Убийство Кирова стало сигналом для арестов бывших оппозиционеров. 15 февраля 1935 г. Семёнов на допросе заявил, что хотя и не является сторонником индивидуального террора, но «не одобряя целиком действия лиц, подготовивших и совершивших теракт над т. Кировым, я всё-таки был удовлетворён тем обстоятельством, что одним членом Политбюро, вёдшим большую работу по разгрому троцкистско-зиновьевской оппозиции, стало меньше. В то время я был бы ещё в большей степени удовлетворён, если бы этот выстрел был направлен в тов. Сталина…» В 1935 г. новосибирские следователи не рискнули процитировать в обвинительном заключении резкости Семёнова в адрес сталинцев, а привели вырванные из контекста выдержки (в публикуемом тексте дневника они отмечены квадратными скобками), которые своей запальчивостью должны были подтвердить якобы террористические намерения нераскаявшегося троцкиста. Семёнов получил пять лет лагерей, смог уцелеть (возможно, за счёт сотрудничества с НКВД) и прожил долгую жизнь, здравствуя ещё в 1982 г. Его старость прошла в Москве. 21 января 1989 г. Новосибирский обком КПСС восстановил Семёнова в членах партии.[ 4 ]

Дневник рисует образ типичного развитого молодого партийца, очень ортодоксального, закалённого участием в гражданской войне и не понаслышке судящего о классовой борьбе. Семёнов страстно ненавидит «кулака» и мещанство, опасается, что самоубийство товарищи расценят как «обывательщину». Его приверженность идеям антисталинской оппозиции демонстративна: живший с Семёновым в общежитии его знакомый сообщал, что тот «не покупал портреты Сталина и Бухарина, а подбирал портреты оппозиционерских вождей… носился с этой оппозицией как курица с цыплятами».[ 5 ]

В дневнике, помимо прочего, интересны мимолётные подробности минусинского быта – автор дневника не рисковал ходить по ночным улицам без нагана и ножика. Все стороны провинциальной жизни (кроме собственно чекистской работы автора) зафиксированы на немногочисленных страницах записок. Мы видим и признанного лидера местной «комсы», бессильно отмечающего циничное дирижирование партийцами-чекистами ходом комсомольского собрания; не растерявшегося от наступившей безработицы и гордого поддержкой многочисленных друзей заводилу; человека начитанного, романтичного, переживающего чувство влюблённости, склонного к любованию природой и философским размышлениям.
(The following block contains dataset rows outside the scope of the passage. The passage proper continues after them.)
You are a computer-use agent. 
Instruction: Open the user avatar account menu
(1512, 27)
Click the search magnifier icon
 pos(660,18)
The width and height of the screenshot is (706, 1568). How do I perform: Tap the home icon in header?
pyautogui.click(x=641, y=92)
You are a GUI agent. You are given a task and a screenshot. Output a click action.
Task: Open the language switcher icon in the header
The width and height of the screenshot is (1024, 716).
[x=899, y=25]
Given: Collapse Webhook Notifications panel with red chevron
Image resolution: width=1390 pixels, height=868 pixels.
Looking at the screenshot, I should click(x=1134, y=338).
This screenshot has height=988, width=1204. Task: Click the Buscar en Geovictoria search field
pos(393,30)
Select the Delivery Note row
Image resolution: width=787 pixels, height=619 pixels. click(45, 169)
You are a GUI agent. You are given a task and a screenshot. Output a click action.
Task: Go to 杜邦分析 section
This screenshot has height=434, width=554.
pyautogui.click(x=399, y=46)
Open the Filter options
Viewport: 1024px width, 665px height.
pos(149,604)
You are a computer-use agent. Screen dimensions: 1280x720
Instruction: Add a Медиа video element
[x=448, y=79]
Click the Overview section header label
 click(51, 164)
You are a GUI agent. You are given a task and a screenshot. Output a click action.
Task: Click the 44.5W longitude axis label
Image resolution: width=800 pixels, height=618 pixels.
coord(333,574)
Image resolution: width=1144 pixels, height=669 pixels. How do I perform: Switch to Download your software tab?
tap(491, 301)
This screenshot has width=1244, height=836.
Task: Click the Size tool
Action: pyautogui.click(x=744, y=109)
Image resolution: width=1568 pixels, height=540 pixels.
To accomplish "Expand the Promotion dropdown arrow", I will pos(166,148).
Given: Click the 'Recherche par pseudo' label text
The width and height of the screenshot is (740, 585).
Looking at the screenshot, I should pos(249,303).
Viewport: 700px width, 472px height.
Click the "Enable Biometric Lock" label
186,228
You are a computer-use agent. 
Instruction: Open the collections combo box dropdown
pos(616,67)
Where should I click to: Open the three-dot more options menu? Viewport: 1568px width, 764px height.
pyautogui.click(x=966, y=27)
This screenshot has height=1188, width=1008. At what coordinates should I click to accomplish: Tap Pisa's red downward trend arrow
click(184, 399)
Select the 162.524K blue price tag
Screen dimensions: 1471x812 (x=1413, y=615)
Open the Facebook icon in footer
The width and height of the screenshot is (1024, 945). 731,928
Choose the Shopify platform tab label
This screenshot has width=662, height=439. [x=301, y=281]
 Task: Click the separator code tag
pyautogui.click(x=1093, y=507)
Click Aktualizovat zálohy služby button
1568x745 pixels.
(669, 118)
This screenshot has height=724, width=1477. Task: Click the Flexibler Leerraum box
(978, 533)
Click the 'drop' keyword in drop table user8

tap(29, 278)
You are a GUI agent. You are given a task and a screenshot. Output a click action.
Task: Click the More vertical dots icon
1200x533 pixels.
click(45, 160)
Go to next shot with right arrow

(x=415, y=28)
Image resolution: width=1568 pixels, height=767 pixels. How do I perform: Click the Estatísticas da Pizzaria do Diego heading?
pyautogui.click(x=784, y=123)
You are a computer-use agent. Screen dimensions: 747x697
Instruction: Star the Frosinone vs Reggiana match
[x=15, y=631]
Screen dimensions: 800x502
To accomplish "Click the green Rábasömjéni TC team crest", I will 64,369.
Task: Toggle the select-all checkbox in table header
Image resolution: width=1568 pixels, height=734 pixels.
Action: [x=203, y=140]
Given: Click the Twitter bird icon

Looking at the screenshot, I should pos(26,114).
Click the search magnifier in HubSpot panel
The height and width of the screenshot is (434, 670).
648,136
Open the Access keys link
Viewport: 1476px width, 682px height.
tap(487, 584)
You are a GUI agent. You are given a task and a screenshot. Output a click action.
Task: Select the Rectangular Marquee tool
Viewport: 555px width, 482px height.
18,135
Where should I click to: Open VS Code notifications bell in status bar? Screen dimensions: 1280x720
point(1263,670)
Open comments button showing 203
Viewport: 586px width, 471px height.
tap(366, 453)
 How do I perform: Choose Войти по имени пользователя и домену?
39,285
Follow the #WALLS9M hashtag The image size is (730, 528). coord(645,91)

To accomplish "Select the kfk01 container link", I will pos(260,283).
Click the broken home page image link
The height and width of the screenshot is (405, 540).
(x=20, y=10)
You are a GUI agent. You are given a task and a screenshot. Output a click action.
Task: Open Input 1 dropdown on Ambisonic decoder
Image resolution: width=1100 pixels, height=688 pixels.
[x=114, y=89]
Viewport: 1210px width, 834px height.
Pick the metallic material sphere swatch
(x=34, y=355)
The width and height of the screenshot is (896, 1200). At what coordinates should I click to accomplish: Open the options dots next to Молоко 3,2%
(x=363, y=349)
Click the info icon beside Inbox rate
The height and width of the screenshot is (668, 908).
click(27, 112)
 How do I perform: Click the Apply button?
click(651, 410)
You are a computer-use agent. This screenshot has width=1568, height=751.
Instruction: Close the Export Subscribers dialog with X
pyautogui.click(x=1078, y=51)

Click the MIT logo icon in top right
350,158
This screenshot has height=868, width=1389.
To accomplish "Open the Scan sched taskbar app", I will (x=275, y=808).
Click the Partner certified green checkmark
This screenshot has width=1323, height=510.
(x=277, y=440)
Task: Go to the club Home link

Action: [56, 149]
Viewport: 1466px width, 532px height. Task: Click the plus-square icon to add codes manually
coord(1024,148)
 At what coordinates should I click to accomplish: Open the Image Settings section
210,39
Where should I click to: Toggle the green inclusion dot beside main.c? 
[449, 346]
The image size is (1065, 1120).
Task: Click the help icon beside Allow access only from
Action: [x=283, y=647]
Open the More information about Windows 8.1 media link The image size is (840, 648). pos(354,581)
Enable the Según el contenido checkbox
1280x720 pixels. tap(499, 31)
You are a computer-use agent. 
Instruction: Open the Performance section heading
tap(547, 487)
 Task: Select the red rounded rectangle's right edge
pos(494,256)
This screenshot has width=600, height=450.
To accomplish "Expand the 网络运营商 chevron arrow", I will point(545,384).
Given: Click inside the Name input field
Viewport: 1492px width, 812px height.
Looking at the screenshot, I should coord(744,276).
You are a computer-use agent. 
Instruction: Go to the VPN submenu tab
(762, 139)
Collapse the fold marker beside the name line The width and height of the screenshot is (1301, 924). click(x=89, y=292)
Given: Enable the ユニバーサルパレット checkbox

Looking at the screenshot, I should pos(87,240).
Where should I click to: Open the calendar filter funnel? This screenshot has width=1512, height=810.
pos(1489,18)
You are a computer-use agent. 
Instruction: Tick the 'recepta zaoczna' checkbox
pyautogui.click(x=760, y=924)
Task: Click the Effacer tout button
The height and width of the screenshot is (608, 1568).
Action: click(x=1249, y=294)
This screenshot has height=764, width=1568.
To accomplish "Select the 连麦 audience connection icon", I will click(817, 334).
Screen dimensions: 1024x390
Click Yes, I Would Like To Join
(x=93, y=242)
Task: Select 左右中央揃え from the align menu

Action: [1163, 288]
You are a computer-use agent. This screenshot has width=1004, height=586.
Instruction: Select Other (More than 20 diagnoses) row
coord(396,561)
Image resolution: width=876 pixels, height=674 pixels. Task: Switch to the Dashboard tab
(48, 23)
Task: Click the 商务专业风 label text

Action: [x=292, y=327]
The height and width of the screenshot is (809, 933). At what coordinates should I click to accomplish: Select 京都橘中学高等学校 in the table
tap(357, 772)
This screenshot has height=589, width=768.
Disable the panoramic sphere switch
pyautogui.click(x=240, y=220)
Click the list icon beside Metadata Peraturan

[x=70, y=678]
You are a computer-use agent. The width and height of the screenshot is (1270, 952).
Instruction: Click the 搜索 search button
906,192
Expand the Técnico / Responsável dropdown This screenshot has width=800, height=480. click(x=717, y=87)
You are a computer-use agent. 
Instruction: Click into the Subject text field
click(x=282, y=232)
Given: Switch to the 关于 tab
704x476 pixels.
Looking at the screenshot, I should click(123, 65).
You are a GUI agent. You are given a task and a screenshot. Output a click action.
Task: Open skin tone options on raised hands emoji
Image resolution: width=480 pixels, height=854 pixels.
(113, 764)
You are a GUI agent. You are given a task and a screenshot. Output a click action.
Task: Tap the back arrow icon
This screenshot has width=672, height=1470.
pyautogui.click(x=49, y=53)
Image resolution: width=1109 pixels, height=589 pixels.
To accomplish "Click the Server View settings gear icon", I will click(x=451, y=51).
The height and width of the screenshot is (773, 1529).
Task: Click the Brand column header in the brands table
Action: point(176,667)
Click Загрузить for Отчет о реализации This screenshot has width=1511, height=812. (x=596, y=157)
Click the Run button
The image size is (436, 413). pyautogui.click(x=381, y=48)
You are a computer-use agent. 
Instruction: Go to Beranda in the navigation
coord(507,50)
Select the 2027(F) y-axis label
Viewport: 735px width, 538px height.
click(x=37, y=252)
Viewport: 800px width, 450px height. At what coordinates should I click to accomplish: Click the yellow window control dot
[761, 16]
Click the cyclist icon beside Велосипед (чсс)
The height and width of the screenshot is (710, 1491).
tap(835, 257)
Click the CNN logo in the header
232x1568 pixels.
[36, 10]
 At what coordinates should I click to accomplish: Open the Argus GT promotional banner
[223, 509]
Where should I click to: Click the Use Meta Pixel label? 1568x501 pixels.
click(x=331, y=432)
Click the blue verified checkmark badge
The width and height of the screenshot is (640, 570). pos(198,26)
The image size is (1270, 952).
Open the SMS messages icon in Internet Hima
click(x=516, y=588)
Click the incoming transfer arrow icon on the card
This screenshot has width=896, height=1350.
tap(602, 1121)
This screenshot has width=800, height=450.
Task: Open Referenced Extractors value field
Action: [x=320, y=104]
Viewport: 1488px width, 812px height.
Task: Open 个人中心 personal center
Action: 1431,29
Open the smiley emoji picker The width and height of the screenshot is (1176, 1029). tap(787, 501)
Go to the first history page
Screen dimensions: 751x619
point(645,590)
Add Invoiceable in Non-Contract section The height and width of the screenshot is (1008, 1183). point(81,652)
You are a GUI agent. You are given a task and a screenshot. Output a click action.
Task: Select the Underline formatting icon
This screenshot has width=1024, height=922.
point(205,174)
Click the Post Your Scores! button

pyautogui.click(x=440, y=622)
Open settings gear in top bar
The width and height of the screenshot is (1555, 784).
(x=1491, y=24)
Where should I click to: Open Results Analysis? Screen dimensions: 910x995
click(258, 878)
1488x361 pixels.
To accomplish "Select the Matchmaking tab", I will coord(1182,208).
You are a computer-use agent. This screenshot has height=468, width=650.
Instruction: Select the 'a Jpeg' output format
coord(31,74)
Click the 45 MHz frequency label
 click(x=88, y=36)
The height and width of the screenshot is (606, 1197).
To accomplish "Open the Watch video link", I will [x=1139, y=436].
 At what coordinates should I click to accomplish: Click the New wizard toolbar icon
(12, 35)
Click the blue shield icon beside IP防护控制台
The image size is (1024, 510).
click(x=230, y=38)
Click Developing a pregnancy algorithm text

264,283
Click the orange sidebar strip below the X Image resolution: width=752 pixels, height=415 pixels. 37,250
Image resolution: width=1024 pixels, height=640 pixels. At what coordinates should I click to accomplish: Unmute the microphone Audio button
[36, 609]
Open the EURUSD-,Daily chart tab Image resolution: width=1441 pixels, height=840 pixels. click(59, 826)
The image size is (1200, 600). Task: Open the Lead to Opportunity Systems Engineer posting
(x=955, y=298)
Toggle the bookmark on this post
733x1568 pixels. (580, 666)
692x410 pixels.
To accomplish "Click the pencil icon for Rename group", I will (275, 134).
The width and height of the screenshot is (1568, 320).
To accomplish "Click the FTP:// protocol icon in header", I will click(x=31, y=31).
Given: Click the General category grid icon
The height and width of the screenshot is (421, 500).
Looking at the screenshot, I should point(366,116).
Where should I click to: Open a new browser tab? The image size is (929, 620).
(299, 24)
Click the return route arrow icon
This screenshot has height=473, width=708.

Как сторонник «новой оппозиции» он избегает упоминать Троцкого – в дневнике фигурируют Г.Е. Зиновьев, Л.Б. Каменев, Н.К. Крупская, М.М. Лашевич (мифическое назначение последнего комендантом Соловков – характерный штрих к слухам, сопровождавшим разгон видных оппозиционеров). В дневнике упоминается и известный авантюрист Г.И. Мясников, чьё тогдашнее заключение в томской тюрьме не было секретом для Семёнова[ 6 ] (возможно, об этом он узнал от коллег-чекистов). Слова Семёнова о передовом вооружённом отряде партии говорят о том, как оценивали себя работники ОГПУ, а фраза о том, что был бы человек, а статья найдётся – достаточно раннее отражение специфического чекистского фольклора. Характерны иллюзии автора о скором выступлении «тёмных» масс, которые сметут «сталинских термидорианцев». Потом Семёнов «признает ошибки» и покается – но только осторожно и сугубо в тактических целях. Его дневник, а также последующие поступки рисуют автора человеком, который не отказывался от своих идей, причём не только в середине 1920-х, но и в гораздо более жестокие 1930-е годы.